The evidence about Saddam Hussein’s interest in weapons of mass destruction is clear and unequivocal. He has made them and used them – Iranian soldiers were sprayed with mustard gas and nerve agents in the 1980-88 Gulf War and unruly Kurdish communities were gassed. The attack on the Iraqi-Kurdish town of Halabja was particularly ghastly – the town was first sprayed with mustard gas and nerve gas to kill anyone in the open and to drive the citizens into cellars and shelters; where they were subsequently inundated with other gases designed to seep into sheltered areas below ground level. The photographs taken in the stricken town a couple of days later show the corpses of women and children wrenched by the convulsions of their dying agonies with their clothing splattered by the vomit and feces induced by the nausea of terminal nerve gas poisoning. Must we wait to see women and children on our own streets so stricken?

UN weapons inspectors found ample evidence that Saddam’s chemical, biological and nuclear weapons capabilities were far advanced. They did manage to find and destroy much of his material abilities to produce these weapons – but materials can be readily replaced once the basic scientific and technological knowledge behind such weapons is established. Hussein’s scientists are more than capable, they have rapidly passed from the simple nerve gases like Sarin and Tabun to producing VX, and there is no doubt that similar progress has been made in the production of biological agents. Moreover, the UN Inspectors made it clear that considerable quantities of stocks had been kept hidden from them. Iraq has made weapons of mass destruction, can make more in the future, and is probably making them now.
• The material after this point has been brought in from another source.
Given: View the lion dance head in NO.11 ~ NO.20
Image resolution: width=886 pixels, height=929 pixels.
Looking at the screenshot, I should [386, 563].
Those who refuse their support for military action against Saddam Hussein’s Iraq tend to press for the primacy of the United Nations in settling international disputes – a noble idea to be sure. However, Saddam Hussein has repeatedly flouted the UN Resolutions that demanded he change his behavior. He has long since called the UN’s bluff. Moreover, it has long been clearly evident that he only reacts to the use of force – his standard reaction to a threat of force is to push back hard enough to see if the threat has resolve behind it. For those who hope (despite what must be so much bitter disappointment) that the UN can operate efficiently against threats to the World’s peace must surely see that, if the UN is to amount to anything, it must be ready to resort to immediate, firm and effective force against the Tyrant from Tikrit.

Critics of the American President’s intentions declare that there is no clear proof that Saddam Hussein supports terrorism. Truly there are none so blind as those who cannot see. Saddam Hussein was a terrorist in his own youth – once being injured while attempting an assassination — and served his apprenticeship in the Baath Party he now controls by using torture and murder against its own dissenting members. He has sent his agents abroad to murder exiles in different countries. At times, Baghdad has hosted the Abu Nidal Organization, and Abu Abbas’ Palestine Liberation Front. It still provides shelter and training for the Mujahedin-e-Khalq.

In more recent days, there have been reports from the Kurds (underscored by footage from a BBC camera man) that Al-Qaeda operatives cooperate with Iraqi paramilitaries. Saddam Hussein also provides substantial financial rewards (about $15,000 US) to the families of Palestinian suicide bombers – as opposed to the more paltry awards of a thousand dollars or so provided by the PLO. Finally, the American National Security Advisor has confirmed that the Iraqis helped provide chemical and biological weapons training to Al-Qaeda in their Afghan sanctuaries.

When it comes to dealing with Saddam Hussein, casus belli has been established, and it will be a Just War in the long-standing traditions of the Western World. A refusal to operate against him is to imply that the people of Iraq deserve the tyranny he has imposed on them, and to hope that passivity and good luck will somehow limit the growing risk of terrorism with chemical and biological weapons.

The refusal to act is also tantamount to that most fatal of sins a culture or civilization can commit – the refusal to defend itself and protect its members. Failing to do so endangers every legacy of that society and makes them meaningless. Let us avoid making it.